Exercise requirements
Put each nonblank line of the listing below into a Markdown table with two columns, Row for the row number and Line for the line itself.

Given information
----------------
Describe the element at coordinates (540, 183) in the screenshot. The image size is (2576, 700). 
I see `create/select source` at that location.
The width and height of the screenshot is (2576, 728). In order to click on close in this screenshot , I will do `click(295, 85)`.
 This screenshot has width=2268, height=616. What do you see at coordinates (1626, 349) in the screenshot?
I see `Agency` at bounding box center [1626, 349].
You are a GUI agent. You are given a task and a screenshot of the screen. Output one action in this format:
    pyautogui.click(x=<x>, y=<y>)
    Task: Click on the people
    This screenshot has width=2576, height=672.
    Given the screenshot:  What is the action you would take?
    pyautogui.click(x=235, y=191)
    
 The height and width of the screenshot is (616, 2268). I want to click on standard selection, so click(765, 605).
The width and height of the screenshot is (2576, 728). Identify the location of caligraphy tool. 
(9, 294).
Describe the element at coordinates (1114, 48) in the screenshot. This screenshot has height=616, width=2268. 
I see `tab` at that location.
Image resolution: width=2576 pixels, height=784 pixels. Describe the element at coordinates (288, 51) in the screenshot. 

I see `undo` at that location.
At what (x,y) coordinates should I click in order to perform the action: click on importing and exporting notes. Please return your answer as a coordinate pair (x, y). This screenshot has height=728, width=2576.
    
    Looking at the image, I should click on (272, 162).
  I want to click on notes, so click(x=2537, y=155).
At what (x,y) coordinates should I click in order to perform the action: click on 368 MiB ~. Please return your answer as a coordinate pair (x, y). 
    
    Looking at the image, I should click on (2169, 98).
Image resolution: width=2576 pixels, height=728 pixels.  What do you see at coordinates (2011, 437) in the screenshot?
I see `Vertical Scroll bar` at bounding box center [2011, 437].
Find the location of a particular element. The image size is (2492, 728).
----------------
Response
| Row | Line |
|---|---|
| 1 | Describe the element at coordinates (540, 183) in the screenshot. The image size is (2576, 700).  |
| 2 | I see `create/select source` at that location. |
| 3 | The width and height of the screenshot is (2576, 728). In order to click on close in this screenshot , I will do `click(295, 85)`. |
| 4 |  This screenshot has width=2268, height=616. What do you see at coordinates (1626, 349) in the screenshot? |
| 5 | I see `Agency` at bounding box center [1626, 349]. |
| 6 | You are a GUI agent. You are given a task and a screenshot of the screen. Output one action in this format: |
| 7 |     pyautogui.click(x=<x>, y=<y>) |
| 8 |     Task: Click on the people |
| 9 |     This screenshot has width=2576, height=672. |
| 10 |     Given the screenshot:  What is the action you would take? |
| 11 |     pyautogui.click(x=235, y=191) |
| 12 |  The height and width of the screenshot is (616, 2268). I want to click on standard selection, so click(765, 605). |
| 13 | The width and height of the screenshot is (2576, 728). Identify the location of caligraphy tool.  |
| 14 | (9, 294). |
| 15 | Describe the element at coordinates (1114, 48) in the screenshot. This screenshot has height=616, width=2268.  |
| 16 | I see `tab` at that location. |
| 17 | Image resolution: width=2576 pixels, height=784 pixels. Describe the element at coordinates (288, 51) in the screenshot.  |
| 18 | I see `undo` at that location. |
| 19 | At what (x,y) coordinates should I click in order to perform the action: click on importing and exporting notes. Please return your answer as a coordinate pair (x, y). This screenshot has height=728, width=2576. |
| 20 |     Looking at the image, I should click on (272, 162). |
| 21 |   I want to click on notes, so click(x=2537, y=155). |
| 22 | At what (x,y) coordinates should I click in order to perform the action: click on 368 MiB ~. Please return your answer as a coordinate pair (x, y).  |
| 23 |     Looking at the image, I should click on (2169, 98). |
| 24 | Image resolution: width=2576 pixels, height=728 pixels.  What do you see at coordinates (2011, 437) in the screenshot? |
| 25 | I see `Vertical Scroll bar` at bounding box center [2011, 437]. |
| 26 | Find the location of a particular element. The image size is (2492, 728). |